The accumulation energy of iron core is the largest, so it is impossible for stars to continue burning when they fuse into iron. At this time, there is no longer the tension of nuclear fusion reaction to counter the huge gravity of the star, and the iron core in the center of the massive star begins to accelerate the collapse. After the violent collapse, the material in the outer layer of the star will also fall inward, and a supernova explosion will occur at this time. The outer shell of a star will be ejected into the universe in a supernova explosion, and the central core will exist in the form of a neutron star or a black hole.

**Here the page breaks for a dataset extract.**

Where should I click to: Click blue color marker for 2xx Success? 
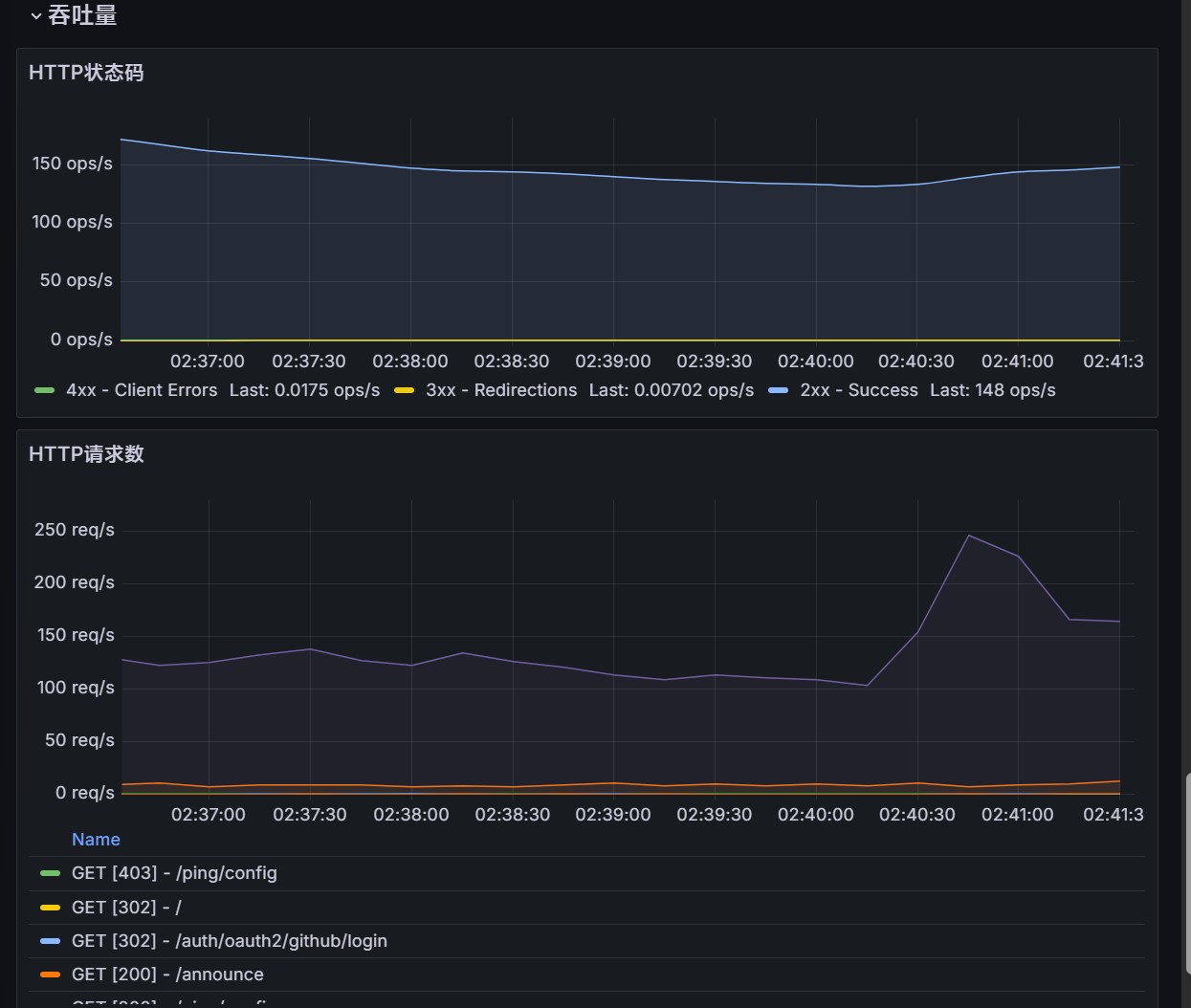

In the extreme high temperature and high pressure state of supernova explosion, elements heavier than iron, such as heavy metal elements such as gold, will be synthesized and thrown into space. These supernova projectiles may become the raw materials of a new generation of star systems, forming a new star system, just like our present sun, earth and life.
You may not believe that our common heavy metals such as gold, silver and copper all come from supernova explosions!
Iron, as well as elements before iron, such as carbon, oxygen, calcium and other elements, all come from the nuclear fusion of stars. In this process, elements with low atomic number will combine with elements with high atomic number and generate energy at the same time. For example, hydrogen can combine into helium and generate energy at the same time.
But this process cannot last forever. Once the ordinal number of elements exceeds that of iron, nuclear fusion cannot produce energy. On the contrary, it will absorb energy. If a reaction absorbs energy, it is unsustainable as long as there is no external energy input.
So the elements behind iron are not produced by nuclear fusion, but by supernova explosion.
The main energy of supernova explosions usually comes from gravity. When the star's own nuclear reaction can't support its own mass, it will start to collapse. At the same time, the gravitational potential energy is transformed into huge heat energy, triggering a supernova explosion.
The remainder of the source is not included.